Holiday Notice:
The Frontline Support team will be slow to respond December 17-18 due to an institute-wide retreat and offline December 22- January 1, while the institute is closed. Thank you for your patience during these next few weeks. Happy Holidays!

1bp deletion (Sanger confirmed) not called with HaplotypeCaller and UnifiedGenotyper

sanderpajusalusanderpajusalu Tartu, EstoniaMember

Dear GATK Team,

I have encountered a problem while doing a variant calling. I received raw reads from sequencing company and wanted to do some analysis myself. I did everything according to GATK best practices and everything was fine until I looked at VCF file for called variants and I did not find the variant which was reported to me from sequencing company as a disease causing mutation and therefore was the only one I especially searched for. It is a 1bp heterozygous deletion, which can be seen in IGV picture attached to this post. I have tried to change parameters for both HaplotypeCaller and UnifiedGenotyper, but nothing has made them to call this indel.

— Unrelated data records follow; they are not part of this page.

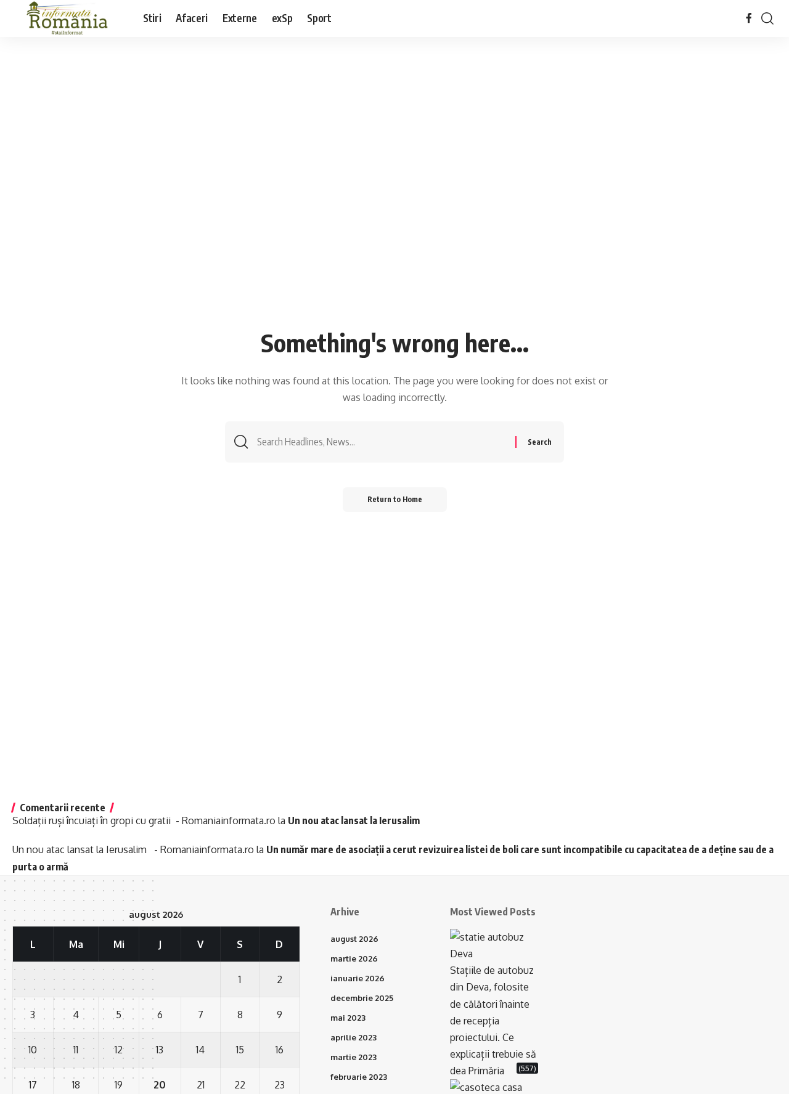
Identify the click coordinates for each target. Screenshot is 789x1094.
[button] (767, 18)
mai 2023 (348, 1018)
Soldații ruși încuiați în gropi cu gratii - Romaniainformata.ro (144, 820)
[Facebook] (749, 18)
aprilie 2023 (353, 1037)
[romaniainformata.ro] (67, 18)
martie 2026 (354, 958)
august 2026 (354, 939)
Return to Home (394, 499)
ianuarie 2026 (357, 978)
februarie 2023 (358, 1077)
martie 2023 (353, 1057)
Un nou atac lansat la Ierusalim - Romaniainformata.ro (133, 849)
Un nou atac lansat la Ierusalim (355, 820)
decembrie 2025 (361, 998)
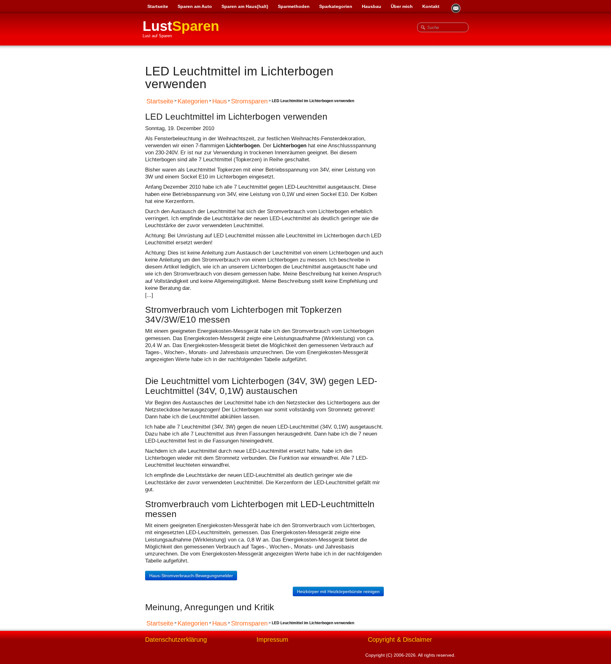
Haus (219, 101)
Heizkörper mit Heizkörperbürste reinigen (338, 591)
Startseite (157, 6)
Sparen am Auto (195, 6)
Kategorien (193, 101)
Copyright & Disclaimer (400, 639)
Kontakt (430, 6)
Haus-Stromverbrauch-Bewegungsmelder (191, 575)
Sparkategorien (335, 6)
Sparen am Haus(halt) (244, 6)
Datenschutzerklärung (176, 639)
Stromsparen (249, 101)
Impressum (272, 639)
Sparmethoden (294, 6)
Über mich (402, 6)
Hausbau (371, 6)
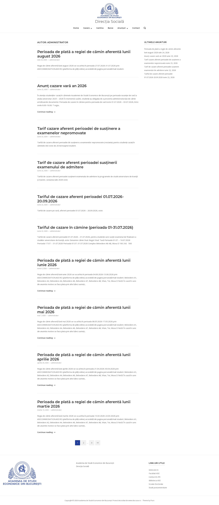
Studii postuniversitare (158, 487)
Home (76, 28)
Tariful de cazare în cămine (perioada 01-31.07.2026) (85, 227)
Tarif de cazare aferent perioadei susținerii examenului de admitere (77, 164)
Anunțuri (121, 28)
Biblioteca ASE (155, 480)
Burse (110, 28)
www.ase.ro (153, 470)
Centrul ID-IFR (154, 477)
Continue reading (45, 112)
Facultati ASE (154, 473)
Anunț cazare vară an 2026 (62, 86)
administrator (54, 60)
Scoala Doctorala (156, 484)
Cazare (86, 28)
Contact (136, 28)
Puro (152, 500)
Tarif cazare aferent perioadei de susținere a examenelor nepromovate (78, 130)
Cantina (100, 28)
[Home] (109, 11)
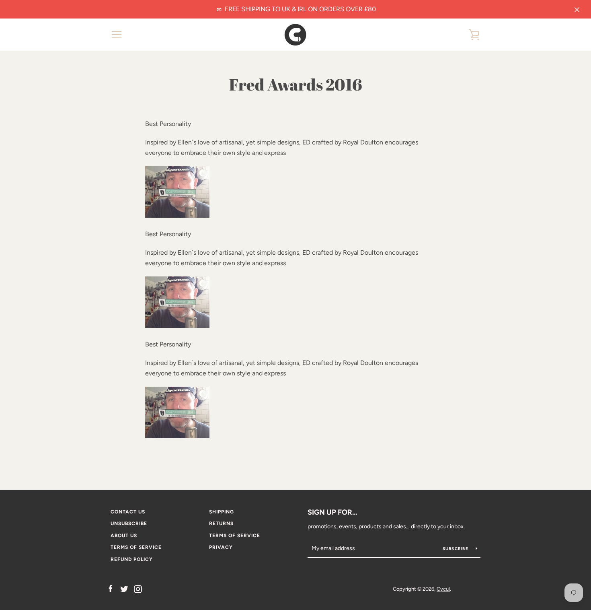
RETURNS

The last command I used was:

java -jar ~/NGS_programs/GenomeAnalysisTK-2.8-1-g932cd3a/GenomeAnalysisTK.jar -T UnifiedGenotyper -R ~/NGS_data/hg19/ucsc.hg19.fasta -I KO002_P.merged.dedup.realn.bam -stand_call_conf 20 -stand_emit_conf 1 -L chr6:157097064-157533913 -o ARID1B/ARID1B_UG_emit1_call20_INDEL.vcf -glm INDEL

I also have tried lowering the -minIndelCnt, -minIndelFrac arguments, and maximized the --max_deletion_fraction while using UG. But nothing helped.

Do you have any ideas what could be the problem?

Thank you in advance!




  • Geraldine_VdAuweraGeraldine_VdAuwera Cambridge, MAMember, Administrator, Broadie admin

    Hi Sander,

    I would recommend you try calling the interval around this indel with HaplotypeCaller and use the -bamOut argument. This will produce a bam file that shows you what HC is seeing after local de novo reassembly of that region.

  • sanderpajusalusanderpajusalu Tartu, EstoniaMember

    Hi Geraldine,

    Thank you for you reply. I used -bamout argument as you suggested and the result was somewhat surprising for me as the bam file in the region that interests me is kind of empty (please find the IGV image attached - the bottom track is the input bam file and the others came from -bamout argument). After I saw the almost empty bam file I ran the -bamout argument also on the whole chromosome 6, but the results are the same at the locus of my interest. I attached also an image from another locus, where indel was called by HaplotypeCaller on the same chromosome.

    Command was: java -jar ~/NGS_programs/GenomeAnalysisTK-2.8-1-g932cd3a/GenomeAnalysisTK.jar -T HaplotypeCaller -R ~/NGS_data/hg19/ucsc.hg19.fasta -I KO002_P.merged.dedup.realn.bam -stand_call_conf 20 -stand_emit_conf 1 -L chr6 -o chr6_HC_emit1_call20.vcf -bamout chr6.bam

    I would be grateful for your further recommendations...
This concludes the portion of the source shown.